Activity 17: Saving and Loading the Final Model for the Bank Marketing Dataset

  1. Save the model into a file named final_model.pkl:

    path = os.getcwd() + "/final_model.pkl"
    file = open(path, "wb")
    pickle.dump(model_NN, file)
  2. Open a new Jupyter Notebook and import the required modules and class:

    from sklearn.neural_network import MLPClassifier
    import pickle
    import os
  3. Load the model:

    path = os.getcwd() + "/final_model.pkl"
    file = open(path, "rb")
    model = pickle.load(file)
  4. Perform a prediction for an individual by using the following values:

    42, 2, 0, 0, 1, 2, 1, 0, 5, 8, 380, 1, -1, 0.

    pred = model.predict([[42,2,0,0,1,2,1,0,5,8,380,1,-1,0]])

    By printing the pred variable, the output is 0, which is the numeric form of No. This means that the individual is more likely to not subscribe to the new product.

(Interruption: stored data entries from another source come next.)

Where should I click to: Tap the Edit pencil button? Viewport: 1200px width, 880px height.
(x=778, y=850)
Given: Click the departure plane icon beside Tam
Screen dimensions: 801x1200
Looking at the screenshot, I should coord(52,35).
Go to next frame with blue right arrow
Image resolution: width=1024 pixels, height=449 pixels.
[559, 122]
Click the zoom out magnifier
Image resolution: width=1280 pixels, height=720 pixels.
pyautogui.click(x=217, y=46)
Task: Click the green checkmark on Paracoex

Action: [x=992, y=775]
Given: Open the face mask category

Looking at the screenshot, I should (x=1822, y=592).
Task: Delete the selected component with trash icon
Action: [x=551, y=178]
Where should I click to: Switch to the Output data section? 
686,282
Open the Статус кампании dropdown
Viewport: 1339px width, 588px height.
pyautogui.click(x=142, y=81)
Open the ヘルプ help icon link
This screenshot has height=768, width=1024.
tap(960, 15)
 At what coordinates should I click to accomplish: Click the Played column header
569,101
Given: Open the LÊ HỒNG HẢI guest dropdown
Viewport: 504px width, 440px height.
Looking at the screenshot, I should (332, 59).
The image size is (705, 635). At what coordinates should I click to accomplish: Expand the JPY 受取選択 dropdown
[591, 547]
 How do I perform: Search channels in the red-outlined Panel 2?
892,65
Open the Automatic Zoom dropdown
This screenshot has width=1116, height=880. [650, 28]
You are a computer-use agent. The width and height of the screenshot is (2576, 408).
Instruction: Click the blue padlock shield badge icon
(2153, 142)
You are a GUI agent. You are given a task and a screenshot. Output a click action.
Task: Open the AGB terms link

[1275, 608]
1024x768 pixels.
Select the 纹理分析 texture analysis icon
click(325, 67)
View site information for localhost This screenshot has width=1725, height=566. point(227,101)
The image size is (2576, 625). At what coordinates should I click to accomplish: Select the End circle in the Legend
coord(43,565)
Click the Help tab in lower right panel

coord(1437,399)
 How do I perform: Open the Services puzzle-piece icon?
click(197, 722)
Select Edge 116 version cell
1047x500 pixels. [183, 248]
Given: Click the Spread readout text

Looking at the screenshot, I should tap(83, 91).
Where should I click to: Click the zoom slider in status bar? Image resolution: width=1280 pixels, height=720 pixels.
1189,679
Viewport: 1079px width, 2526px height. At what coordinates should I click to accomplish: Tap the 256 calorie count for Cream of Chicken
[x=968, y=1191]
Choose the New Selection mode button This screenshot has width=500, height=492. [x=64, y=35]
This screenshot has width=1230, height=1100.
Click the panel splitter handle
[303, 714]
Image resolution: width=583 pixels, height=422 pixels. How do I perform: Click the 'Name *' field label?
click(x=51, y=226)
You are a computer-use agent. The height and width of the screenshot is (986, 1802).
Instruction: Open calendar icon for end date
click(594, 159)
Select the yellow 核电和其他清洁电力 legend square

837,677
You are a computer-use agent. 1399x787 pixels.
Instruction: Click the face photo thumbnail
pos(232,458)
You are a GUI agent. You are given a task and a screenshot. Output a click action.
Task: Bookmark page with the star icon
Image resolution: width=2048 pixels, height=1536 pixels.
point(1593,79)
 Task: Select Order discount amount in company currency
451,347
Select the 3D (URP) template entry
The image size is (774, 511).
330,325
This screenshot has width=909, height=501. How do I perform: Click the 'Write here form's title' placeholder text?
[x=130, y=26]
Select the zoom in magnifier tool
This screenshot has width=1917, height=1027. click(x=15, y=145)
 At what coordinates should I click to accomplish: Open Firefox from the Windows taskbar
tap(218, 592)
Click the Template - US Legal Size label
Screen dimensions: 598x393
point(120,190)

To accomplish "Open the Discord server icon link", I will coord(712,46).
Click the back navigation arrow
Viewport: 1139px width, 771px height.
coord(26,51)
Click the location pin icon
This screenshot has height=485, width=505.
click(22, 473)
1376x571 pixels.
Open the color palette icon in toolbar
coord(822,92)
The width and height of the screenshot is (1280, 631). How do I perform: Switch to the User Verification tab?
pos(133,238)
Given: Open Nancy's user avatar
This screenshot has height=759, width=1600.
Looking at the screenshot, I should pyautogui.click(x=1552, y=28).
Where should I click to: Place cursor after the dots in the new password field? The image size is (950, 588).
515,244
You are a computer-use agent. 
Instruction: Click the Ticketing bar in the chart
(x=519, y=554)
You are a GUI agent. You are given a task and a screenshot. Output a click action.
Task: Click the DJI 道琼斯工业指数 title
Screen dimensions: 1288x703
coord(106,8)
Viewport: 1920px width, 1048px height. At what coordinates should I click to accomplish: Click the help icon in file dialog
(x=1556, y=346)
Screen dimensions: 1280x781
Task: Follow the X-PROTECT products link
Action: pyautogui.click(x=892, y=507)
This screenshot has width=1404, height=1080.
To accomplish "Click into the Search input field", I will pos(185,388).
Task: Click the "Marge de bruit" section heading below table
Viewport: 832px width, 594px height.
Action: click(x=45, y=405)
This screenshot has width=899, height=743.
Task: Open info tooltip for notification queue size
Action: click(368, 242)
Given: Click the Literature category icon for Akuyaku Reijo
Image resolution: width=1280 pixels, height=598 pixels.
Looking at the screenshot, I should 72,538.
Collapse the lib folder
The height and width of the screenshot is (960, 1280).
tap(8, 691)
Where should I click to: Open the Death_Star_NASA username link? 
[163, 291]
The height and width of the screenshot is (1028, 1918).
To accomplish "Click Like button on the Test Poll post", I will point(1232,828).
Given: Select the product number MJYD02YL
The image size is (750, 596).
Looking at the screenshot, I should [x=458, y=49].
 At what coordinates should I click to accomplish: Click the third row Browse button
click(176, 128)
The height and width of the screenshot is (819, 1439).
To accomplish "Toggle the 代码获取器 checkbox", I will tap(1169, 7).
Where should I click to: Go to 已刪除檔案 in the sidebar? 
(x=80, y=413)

Activity 18: Allowing Interaction with the Bank Marketing Dataset Model

  1. In a text editor, create a class object that contains two main functions. One should be an initializer that loads the model, and the other should be a predict method where the data is fed to the model to retrieve an output:

    import pandas as pd
    import pickle
    import os
    from sklearn.neural_network import MLPClassifier
    
    Class NN_Model(object):
    
      def __init__(self):
        path = os.getcwd() + "/model_exercise.pkl"
        file = open(path, "rb")
        self.model = pickle.load(file)
    
      def predict(self, age, job, marital, education, default, balance, housing, loan, day, month, duration, campaign, pdays, previous):
        X = [[age, job, marital, education, default, balance, housing, loan, day, month, duration, campaign, pdays, previous]]
        return self.model.predict(X)
  2. In a Jupyter Notebook, import and initialize the class that you created in the last step. Next, create the variables that will hold the values for the features and use the following values: 42, 2, 0, 0, 1, 2, 1, 0, 5, 8, 380, 1, -1, 0.

    from trainedModel import NN_Model
    
    model = NN_Model()
    
    age = 42
    job = 2
    marital = 0
    education = 0
    default = 1
    balance = 2
    housing = 1
    loan = 0
    day = 5
    month = 8
    duration = 380
    campaign = 1
    pdays = -1
    previous = 0
  3. Perform a prediction by applying the predict method:

    pred = model.predict(age=age, job=job, marital=marital, education=education, default=default, balance=balance, housing=housing, loan=loan, day=day, month=month, duration=duration, campaign=campaign, pdays=pdays, previous=previous)

    By printing the variable, the prediction is equal to 0; that is, the individual with the given features is not likely to subscribe to the product.